Sur ce, Malacath donna son accord, prit la large lame que lui tendait Shéogorath et s'en fut.
Malacath se matérialisa sur le chemin du meurtrier, une silhouette encapuchonnée en partie dissimulée par le blizzard. Lançant une imprécation si abjecte qu'elle fit se flétrir les arbres environnants, il tira l'épée et parcourut la distance le séparant du tueur plus vite qu'un renard sauvage. Empli de rage, il abattit la lame en un arc sifflant qui décapita proprement la tête de son adversaire avant de plonger l'épée jusqu'à la garde dans sa poitrine, transformant les jets de sang chaotiques en une tache rouge s'élargissant en bouillonnant de sous l'armure à écailles et la lourde cape.
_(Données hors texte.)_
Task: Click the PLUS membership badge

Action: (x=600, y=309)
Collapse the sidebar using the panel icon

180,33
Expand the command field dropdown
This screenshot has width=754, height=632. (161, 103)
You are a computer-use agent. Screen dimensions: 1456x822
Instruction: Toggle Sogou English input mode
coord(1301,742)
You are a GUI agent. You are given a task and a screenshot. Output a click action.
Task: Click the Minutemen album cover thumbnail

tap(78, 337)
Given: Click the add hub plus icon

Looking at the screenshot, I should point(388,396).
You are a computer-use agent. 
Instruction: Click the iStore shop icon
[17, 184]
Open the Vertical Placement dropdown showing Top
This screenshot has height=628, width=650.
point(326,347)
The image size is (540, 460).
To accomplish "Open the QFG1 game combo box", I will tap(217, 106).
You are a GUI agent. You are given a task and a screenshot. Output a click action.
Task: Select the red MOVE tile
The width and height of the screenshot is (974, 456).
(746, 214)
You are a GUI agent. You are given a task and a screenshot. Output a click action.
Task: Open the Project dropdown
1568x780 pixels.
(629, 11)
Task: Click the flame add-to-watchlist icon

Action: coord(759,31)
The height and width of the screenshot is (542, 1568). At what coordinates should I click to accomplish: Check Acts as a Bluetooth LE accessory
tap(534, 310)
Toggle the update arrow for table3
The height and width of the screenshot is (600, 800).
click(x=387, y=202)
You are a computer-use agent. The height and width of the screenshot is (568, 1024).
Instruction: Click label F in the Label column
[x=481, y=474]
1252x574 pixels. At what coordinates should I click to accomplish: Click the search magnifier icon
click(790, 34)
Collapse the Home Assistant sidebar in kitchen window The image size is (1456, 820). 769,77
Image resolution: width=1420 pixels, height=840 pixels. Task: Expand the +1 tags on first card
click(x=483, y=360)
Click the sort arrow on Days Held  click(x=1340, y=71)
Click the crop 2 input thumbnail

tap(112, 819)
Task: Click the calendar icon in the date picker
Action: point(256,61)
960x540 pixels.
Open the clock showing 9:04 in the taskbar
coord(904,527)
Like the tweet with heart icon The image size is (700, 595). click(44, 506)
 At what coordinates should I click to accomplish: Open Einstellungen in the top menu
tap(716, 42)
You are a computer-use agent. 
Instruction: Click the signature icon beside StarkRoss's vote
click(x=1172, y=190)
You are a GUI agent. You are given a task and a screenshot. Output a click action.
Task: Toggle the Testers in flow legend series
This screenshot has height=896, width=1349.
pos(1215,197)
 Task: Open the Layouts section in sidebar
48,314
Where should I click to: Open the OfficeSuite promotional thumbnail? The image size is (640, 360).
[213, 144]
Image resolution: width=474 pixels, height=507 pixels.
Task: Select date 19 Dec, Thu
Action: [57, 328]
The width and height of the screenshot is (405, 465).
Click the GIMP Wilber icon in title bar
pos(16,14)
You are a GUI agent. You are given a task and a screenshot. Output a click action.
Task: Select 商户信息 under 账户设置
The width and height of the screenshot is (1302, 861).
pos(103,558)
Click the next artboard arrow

Rendu haletant par l'immédiateté et la furie de la tuerie à laquelle il venait de se livrer, Malacath posa un genou à terre tandis que le corps devant lui s'écroulait lourdement en arrière et que la tête atterrissait brutalement sur une large pierre plate. Le son qui suivit brisa le silence à la manière d'un éclair.
- Je... Je suis désolé..., hoqueta la voix d'Emmeg Gro-Kayra.
Les yeux de Malacath s'écarquillèrent tandis qu'il posait le regard sur la tête tranchée dont le sang s'écoulait de la blessure mais qui restait cependant en vie. Ses yeux s'agitaient follement, tentant de se concentrer sur l'incarnation de Malacath devant eux. Les yeux autrefois fiers du champion étaient emplis de larmes de tristesse, de douleur et de reconnaissance confuse.
A sa grande horreur, Malacath réalisa alors que l'homme qu'il avait tué n'était pas seulement l'un de ses enfants orsimers mais qu'il s'agissait littéralement de l'enfant qu'il avait conçu avec une pucelle orque des années auparavant. Pendant un moment douloureusement long, les deux hommes s'entre-regardèrent, choqués et déprimés.
Puis, aussi silencieux que l'acier huilé, Shéogorath s'avança dans la clairière. Il souleva la tête tranchée d'Emmeg Gro-Kayra et la plaça dans un petit sac gris. De même, il récupéra Neb-Crescen sur le cadavre et se tourna pour s'en aller. Malacath entreprit de se redresser mais il retomba à genoux, sachant qu'il avait condamné de manière irréversible sa propre progéniture aux tourments des terres de Shéogorath. Il pleura son échec tandis que les supplications rauques de son fils s'évanouissaient en direction de l'horizon glacé.